LazioPress.it
·30 January 2026
Lazio-Genoa, tre rigori concessi da Zufferli: l'analisi di Gianpaolo Calvarese

In partnership with
Yahoo sportsLazioPress.it
·30 January 2026

Gianpaolo Calvarese ha analizzato la gestione arbitrale del direttore di gara Luca Zufferli, che nel corso di Lazio-Genoa ha concesso due rigori ai biancocelesti ed uno ai rossoblù.
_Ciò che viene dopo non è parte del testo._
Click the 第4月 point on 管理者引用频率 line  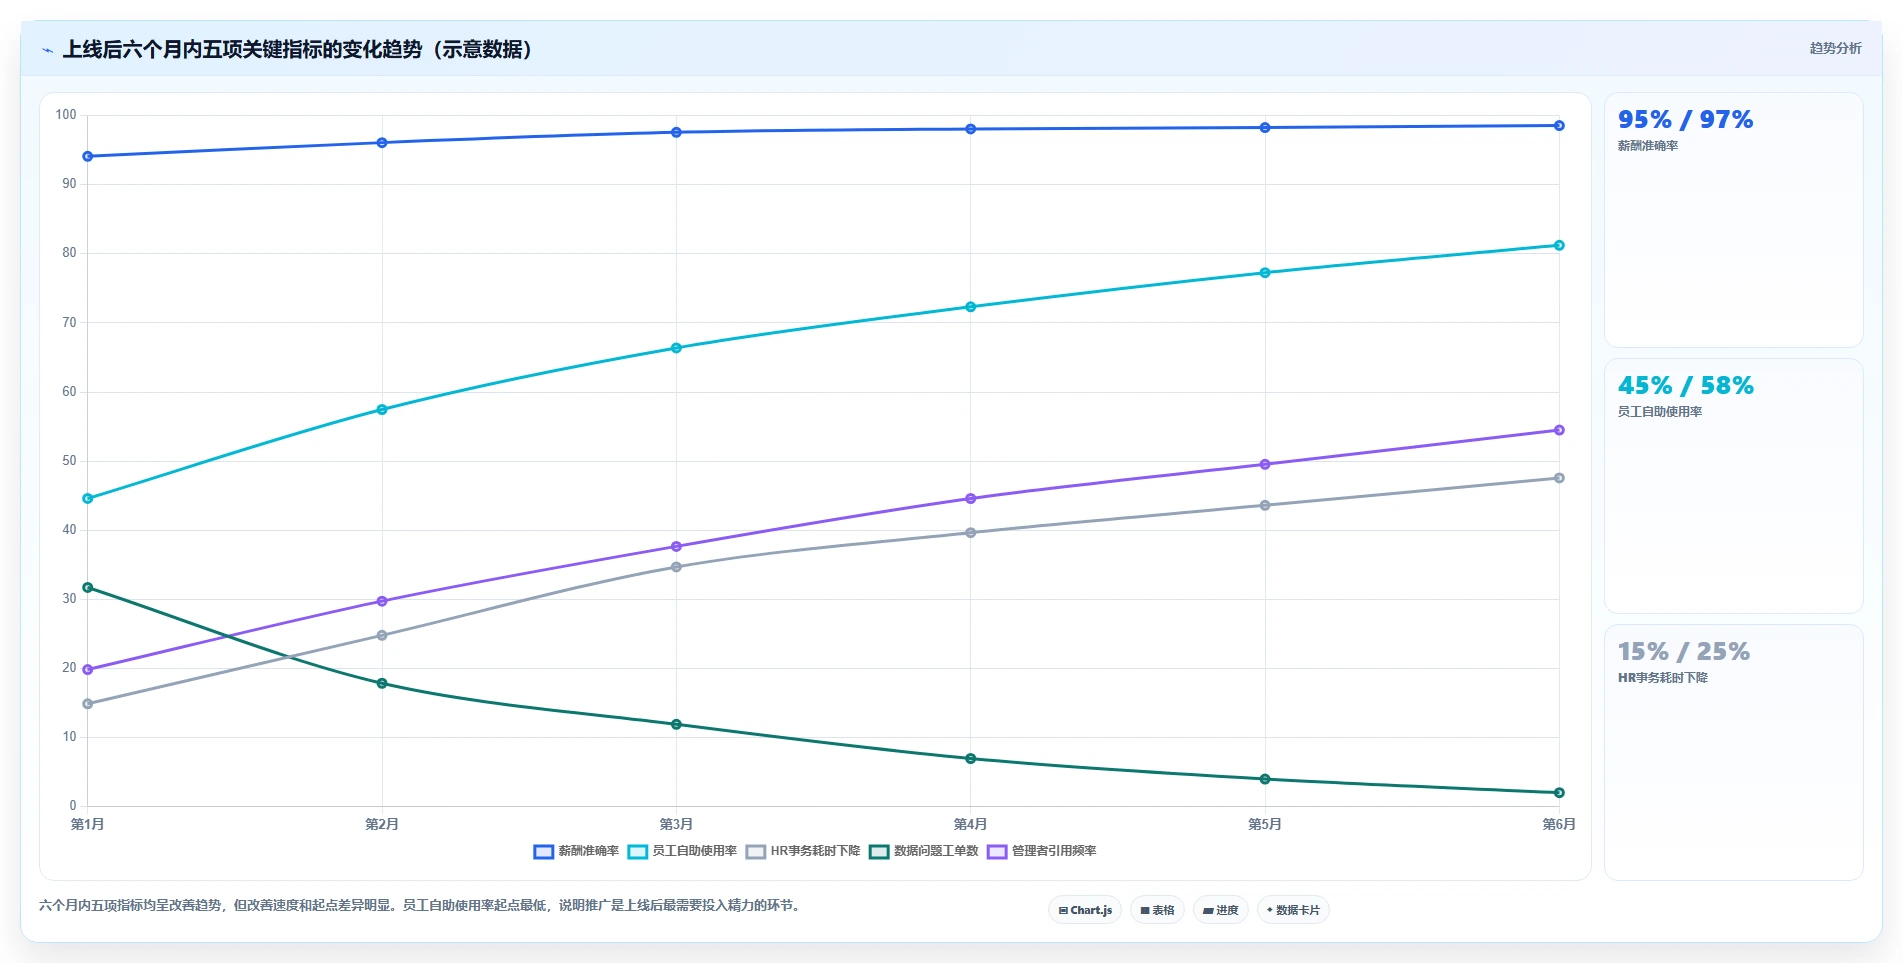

C'erano i calci di rigore assegnati in Lazio-Genoa? Partiamo dal primo, oggettivamente più complesso perché c'è un elemento evidente: il braccio di Martin è alto, molto alto, e se ci fermassimo ad un fermo immagine nel momento in cui impatta il pallone, quella posizione potrebbe sembrare da calcio di rigore ma l'abbia detto molte volte, nei falli di mano non conta il fermo immagine ma la dinamica. Il braccio di Martin è alto perché sta marcando, è un contrasto e sta cercando di spingere il calciatore della Lazio per prendere posizione, non per opporsi ad un tiro o ad un cross e soprattutto c'è un elemento centrale, il pallone non arriva direttamente su quel braccio, infatti, il calciatore della Lazio tira il pallone, che rimbalza su Østigard, cambia completamente traiettoria e torna indietro di quasi 180 gradi e solo a quel punto finisce sul braccio. Netti, invece, gli altri due calci di rigore concessi: il primo sulla conclusione di Malinovskyi, quando Gila si oppone al tiro in porta con il braccio che va verso il pallone intercettandolo, così come é netto anche il rigore assegnato a tempo scaduto alla Lazio, quando sul colpo di testa di Ratkov, Østigard ha il braccio altissimo, andando ad intercettare un altro tiro in porta.